3. Exploratory data analysis:

Having done some basic preprocessing of the data we have produced a few interesting graphs.

To analyse this dataset, we used pandas library in Python 3.7, our work can be found in this notebook. Working with the data we came across some interesting statistics which include:

  • There is a total of 4803 movies covering the years 1916-2017 even though the year 2017 should be omitted due to the lack of movies since this dataset was released in 2016.
  • There are 54196 different actors that played in these films.
  • There are 20 different genres of movies covered and the most popular are: Drama, Comedy, Thriller, Action, etc...

A picture is worth a thousand words and therefore, you can find bellow some basic insights that were obtained from the dataset.

Number of movies per year

Number of movies per genre

Profit against budget

4. Related work

We have encountered several interesting visualizations regarding the evolution of movies and their performance and statistics and some inspiration for our project includes:

  • Movie Vizualisation: This poster brings similar information as we want to do with TMDB dataset. It highlights the most successful movies per decade and the ratings and awards that they got, but also gives information about genres and production houses. We think that this visualization would be more powerful if it was interactive, and that is what we would like to achieve.
  • Movie Network: We love the idea of using TMDB data and graphs to visualize connections between the most popular movies. What would also be interesting is to see how the most popular movies create connections between actors.

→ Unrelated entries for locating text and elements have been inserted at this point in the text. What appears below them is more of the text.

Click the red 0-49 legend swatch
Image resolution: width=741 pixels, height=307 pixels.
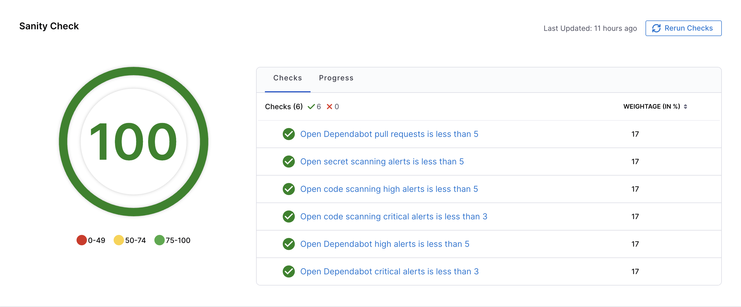click(x=82, y=240)
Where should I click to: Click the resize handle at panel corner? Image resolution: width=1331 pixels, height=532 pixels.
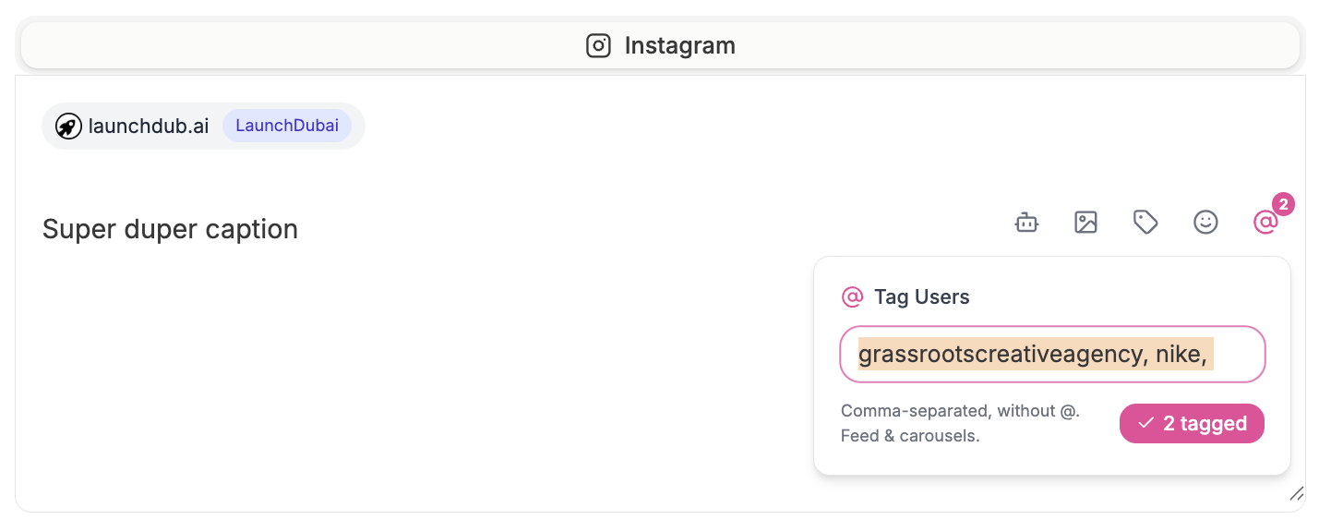point(1298,493)
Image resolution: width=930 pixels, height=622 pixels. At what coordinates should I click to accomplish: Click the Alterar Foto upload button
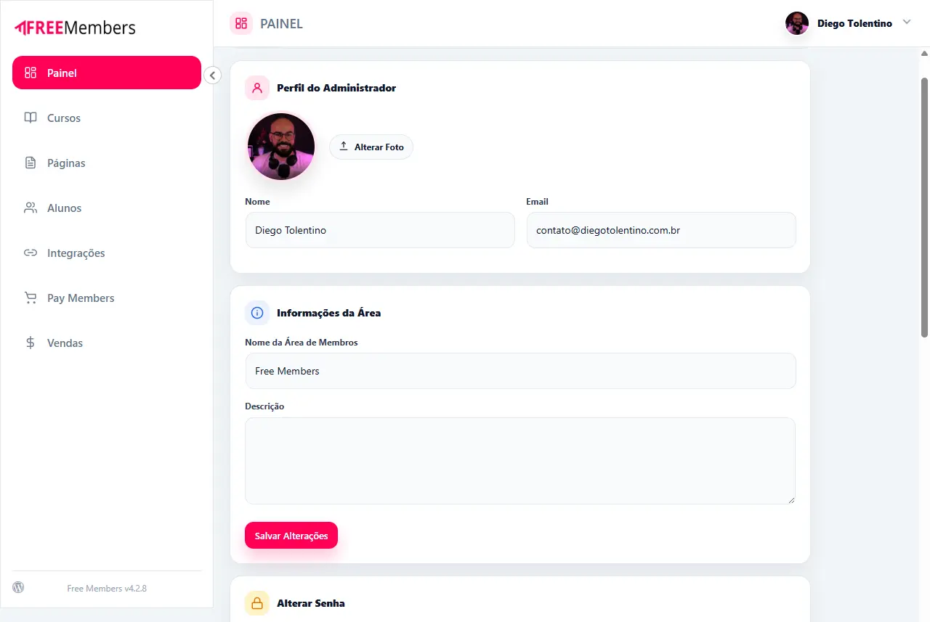point(371,147)
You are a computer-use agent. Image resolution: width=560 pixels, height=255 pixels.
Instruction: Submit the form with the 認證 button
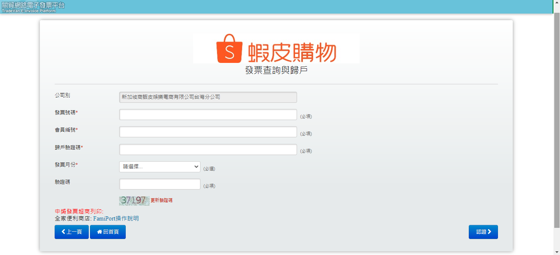pos(483,232)
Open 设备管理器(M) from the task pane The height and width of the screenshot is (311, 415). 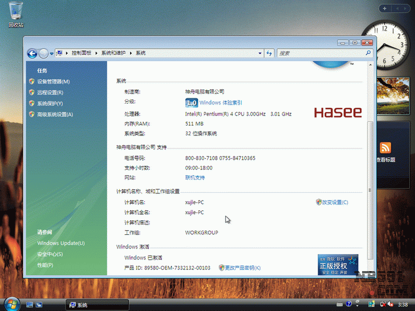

Also, several visualizations from other fields and topics inspired us to try to apply the same principles to visualize the data about the film industry:

  • Hans Rosling bubble timeline vizualisation: This visualization inspired us to try to visualize the movie data in a way which shows the success of the movies in different years according to the popularity they had, with a possibility to explore which other factors might influence the result achieved - different colours can represent different genres, the size of the bubbles revenue achieved, etc.
  • Exploration of genres though time: We found a big inspiration in the visualization of another type of art - music. The timeline perfectly explains how music genres evolved over time, and the interactivity enables users to get even more details on the genres they find interesting. This plot is a real treasure for all music lovers, and we want to give movie enthusiasts the opportunity to enjoy the exploration of their beloved films in a similar way.